Whatever one would think throughout its run, in my opinion it exceeded some aspects of Roddenberry's dream by the end of the Dominion War: the top three rivals of TOS -- the Federation, the Klingons, and the Romulans, were all united against a common threat and forged an unprecedented alliance in Trek history. Peace reached even bigger heights than ever before.


Excellent observation, Cyke!

YES!
 
In terms of 'closeness' to the TOS approach, I would rate them this way:

TOS >

DS9
ENT
VOY
TNG

Agreed, this is the way I see the list as well, with Manny Coto coming in it moved ENT just above VOY for me.

Keep in mind I still find myself watching all of the series, its just I also find myself muttering "Oh Come on now!" the -most- with TNG and VOY.

I've said it before...and while I know it pisses off some people, I'll say it again - DS9 did not 'betray' Gene Roddenberry's 'vision'. IMO, Gene Roddenberry betrayed his OWN vision with TNG. :p
I completely agree with this statement. In fact DS9 kinda gave us what the others did not. A wider scope in which to see and enjoy the large scale interaction of Roddenberry's world. We felt as if the Federation was a government (we even got an Anthem to hear! ) and could see their policies good or bad reflected in the other governments around them, be they just single planets or allied or enemy powers such as the Romulans or Klingons.

You felt the scope and that added to the other series too such as TOS, TNG and VOY. It gave them a sense of place and DS9 showed us what was going on in the place, not just a bottled ship from that place.


Exactly. I could have written your entire post. :techman:

There were two things that 'saved' ENT in this respect. The fact that it was a prequel and so very occasionally they didn't do that whole "What Would Picard Do?" thing, but instead have the characters work it through on their own. But even more important was the fact that they had Manny Coto to the rescue of season 4.


Those two together were what gave it the edge over VOY in this respect.

VOY has a great opportunity available to it to move away from the happy-shiny perfection of TNG and back toward TOS...and we saw a flicker of a response to that opportunity in great episodes like Equinox and Year of Hell (although even the latter was a reboot in the end). But sadly, that opportunity was taken advantage of so infrequently as to be almost totally lost.

But TNG? Roddenberry may have worked on both TOS and TNG...but in those intervening years, he really lost touch with what TOS was about...or maybe he just got too sidetracked into that whole 80's PC mentality.

I mean, that sort of thing is always much easier to see with hindsight...but all I know is that if you look at the two shows critically and objectively...TOS and TNG do not have anywhere near the same approach.

TOS says "We are flawed human beings who screw up, but we are trying to do the right and noble thing...and perhaps learn a few things as we fly around the galaxy on our mission of exploration and growth"...and TNG says "We are evolved human beings who are not flawed and have no need of growth, but who are here to teach you the 'correct' and 'enlightened' way to live."

Different messages completely.

It really makes we wonder how people talk on and on about Roddenberry's 'vision' as if the existence of this 'vision' is an accepted fact that does not need to be proved....because outside of the fact that these two shows shared Roddenberry for a few years...and are both about the exploits of a crew on the ship called Enterprise...they have very little in common.
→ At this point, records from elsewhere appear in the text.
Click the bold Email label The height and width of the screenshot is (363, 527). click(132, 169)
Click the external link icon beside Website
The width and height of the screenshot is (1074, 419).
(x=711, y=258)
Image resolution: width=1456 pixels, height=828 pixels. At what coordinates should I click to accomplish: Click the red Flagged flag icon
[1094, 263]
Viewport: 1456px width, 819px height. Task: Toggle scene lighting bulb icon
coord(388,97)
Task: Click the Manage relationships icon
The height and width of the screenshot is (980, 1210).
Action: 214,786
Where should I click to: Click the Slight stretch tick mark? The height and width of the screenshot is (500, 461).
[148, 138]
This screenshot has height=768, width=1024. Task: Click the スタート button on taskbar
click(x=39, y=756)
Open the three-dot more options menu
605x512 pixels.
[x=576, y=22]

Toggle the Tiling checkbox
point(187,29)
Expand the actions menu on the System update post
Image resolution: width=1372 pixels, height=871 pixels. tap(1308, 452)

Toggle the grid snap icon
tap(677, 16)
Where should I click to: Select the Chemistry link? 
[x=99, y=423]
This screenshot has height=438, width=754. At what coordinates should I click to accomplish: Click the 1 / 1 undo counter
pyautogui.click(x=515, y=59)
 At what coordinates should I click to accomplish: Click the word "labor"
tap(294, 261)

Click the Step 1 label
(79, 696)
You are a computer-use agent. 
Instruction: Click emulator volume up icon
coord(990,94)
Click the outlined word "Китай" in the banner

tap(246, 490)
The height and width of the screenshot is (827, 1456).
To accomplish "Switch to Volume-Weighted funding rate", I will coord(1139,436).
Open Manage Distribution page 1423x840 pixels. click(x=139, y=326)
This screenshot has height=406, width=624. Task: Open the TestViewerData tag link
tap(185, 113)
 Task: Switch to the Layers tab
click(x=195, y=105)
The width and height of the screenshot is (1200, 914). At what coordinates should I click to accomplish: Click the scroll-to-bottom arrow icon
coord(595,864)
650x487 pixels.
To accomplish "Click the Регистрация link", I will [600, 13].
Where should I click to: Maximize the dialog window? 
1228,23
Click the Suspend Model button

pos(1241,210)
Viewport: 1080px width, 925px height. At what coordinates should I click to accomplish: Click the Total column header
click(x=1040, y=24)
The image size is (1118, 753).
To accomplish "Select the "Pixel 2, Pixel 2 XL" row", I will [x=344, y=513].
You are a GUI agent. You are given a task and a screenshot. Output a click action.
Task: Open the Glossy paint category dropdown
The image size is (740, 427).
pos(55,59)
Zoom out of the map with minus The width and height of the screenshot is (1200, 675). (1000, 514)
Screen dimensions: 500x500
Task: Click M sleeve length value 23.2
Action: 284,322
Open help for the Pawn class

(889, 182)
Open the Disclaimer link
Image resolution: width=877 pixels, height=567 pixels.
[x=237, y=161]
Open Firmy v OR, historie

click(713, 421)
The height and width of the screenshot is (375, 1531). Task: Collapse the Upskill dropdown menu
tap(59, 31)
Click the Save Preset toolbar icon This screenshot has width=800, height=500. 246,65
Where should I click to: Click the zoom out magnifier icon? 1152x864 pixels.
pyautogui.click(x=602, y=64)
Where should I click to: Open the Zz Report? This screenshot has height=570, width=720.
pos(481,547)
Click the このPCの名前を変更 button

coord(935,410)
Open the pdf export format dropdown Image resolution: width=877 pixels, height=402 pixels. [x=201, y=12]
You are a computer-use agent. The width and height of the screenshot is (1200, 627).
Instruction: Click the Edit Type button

Personally, I don't think Roddenberry ever really had anything as lofty as a 'vision'. And if he did, it sure did a 180 between TOS and TNG. :p
 
TOS says "We are flawed human beings who screw up, but we are trying to do the right and noble thing...and perhaps learn a few things as we fly around the galaxy on our mission of exploration and growth"...and TNG says "We are evolved human beings who are not flawed and have no need of growth, but who are here to teach you the 'correct' and 'enlightened' way to live."

I never got that feeling from TNG, TNG was the evolved version of TOS though and in the end TNG was the only show that gained more viewers as it went along.

http://www.ee.surrey.ac.uk/Contrib/SciFi/StarTrek/history.html

A bonafide hit since its first season, STAR TREK: THE NEXT GENERATION set ratings history during its sixth season as it ranked number one for an unprecedented four consecutive weeks, marking the first time in Nielsen ratings history that King World's "Wheel of Fortune" had been shut out of the top spot consecutively.
Ironically, the original "Star Trek" was discarded after criticism for attracting the wrong demographics while STAR TREK: THE NEXT GENERATION has remained the number one hour-long series among the prized demographic groups of men, ages 18 - 49 and 18 - 34. It consistently outdelivers all network prime-time hours including "60 Minutes" and "Northern Exposure." And, in fact, during the November 1992 sweeps period, beat all network prime-time programming in men 18 - 34 including "ABC Monday Night Football," "The Simpsons" and "Roseanne."
In 1993, STAR TREK: THE NEXT GENERATION posted stronger household ratings than the average prime-time network hour. The series captured an enormous viewing audience, 66 percent of which were between the ages of 18 - 49.
The seventh season premiere captured an extraordinary 15.4 rating/22 share in Los Angeles beating season premieres of CBS's "Murphy Brown" and "Love & War," with other markets mirroring Los Angeles's success with their own airings. As STAR TREK: THE NEXT GENERATION finishes its seventh season, it remains one of television's top 10 hour-long series, amassing some of its highest ratings to date.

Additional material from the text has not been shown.